SOURCE EXTRACT START

Anyway, I'm looking forward to September when the unnamed company will be shipping my seedling brassicas.  I didn't have much luck with their seeds this year, but the 50% off plants I planted in June are going nuts.  Here's hoping the trend continues.

Monday, September 1, 2014

Preparedness? Sure... in a healthy way



In sharing about my life, I'm pretty sure I've shared the fact that my daughter is on the autism spectrum, and that I strongly suspect I am also based on the reading I did after my daughter's diagnosis.  I have this weird mixture of craving attention and recognition while being completely anti-social.  And aren't blogs perfect for that?

I've been reading a lot of books lately, mostly because of Amazon's new lending program, Kindle Unlimited.  With a Prime membership you can check out ten titles at a time, turn them in when you're done, and check out more.  One at a time, or all ten at once, it makes no difference.

SOURCE EXTRACT END

_PROBLEM_:
Extend the blog entry above about preparedness and reading with Kindle Unlimited, picking up after its last sentence.

DATASET EXTRACT START

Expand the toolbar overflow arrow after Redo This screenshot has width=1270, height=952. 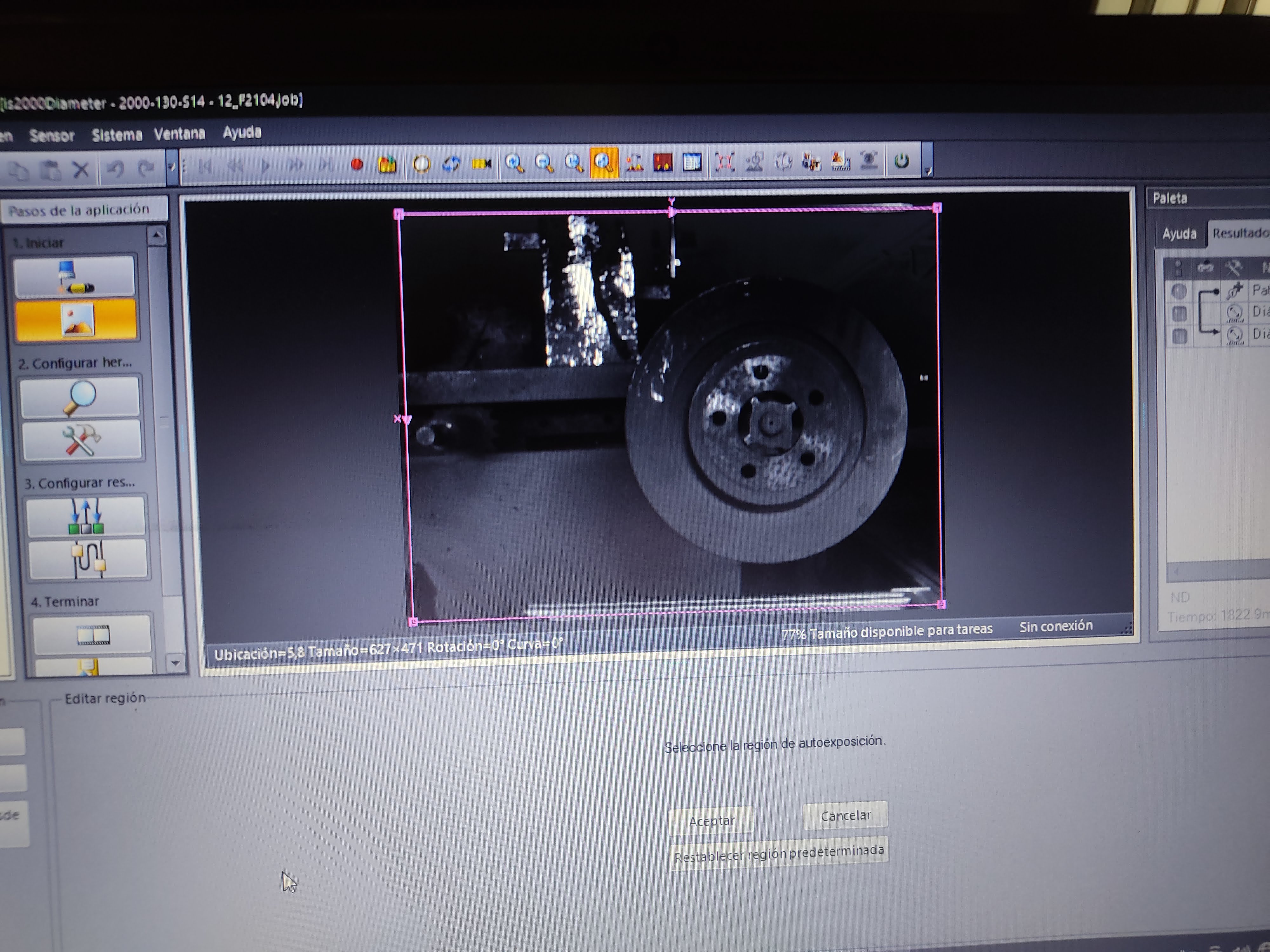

DATASET EXTRACT END

_TASK OUTPUT_:
I cannot tell you how much money this has saved me, especially in the cooking, gardening, and prepper genres.  I no longer have to spend $10 on a title, only to find out the person has poor taste, poor writing skills, created a deceptive title for quick cash, or is Paranoid Beyond Belief.  Seriously, some preppers think the National Guard is going to be marching down our streets *tomorrow* grabbing the Big Macs and rifles out of our hands and making us stand in line to beg for a cup of rice.  Some of those people are freaking scary.

BUT... being the person on the spectrum that I am, I am a big enough worrier that I DO believe in being prepared.  I have no expectations about WHEN I'm going to need these things, but the scary preppers do, and that's the difference.  They're motivated by the panic that they may already be too late.  Me, I'm motivated by the adage "better safe than sorry".  To be honest, after living through Hurricane Katrina, then Hurricane Ike just a short time later, and a couple of instances where utilities just went out for days with no apparent reason (other than the local electric or water company was abysmally incompetent), I prepare because I do not like the feeling of scrambling to make sure my family stays healthy and fed.

I mean, what would you do if you opened the kitchen tap tomorrow, and nothing came out?  You'd run to the store and buy a jug of water, right?  But what if you're in the midst of an emergency, like a hurricane or storm watch, got to the store and it was all purchased already?  Or worse, the stores were closed?  You'd be standing in the yard with a bucket, praying for rain.  Not a happy feeling.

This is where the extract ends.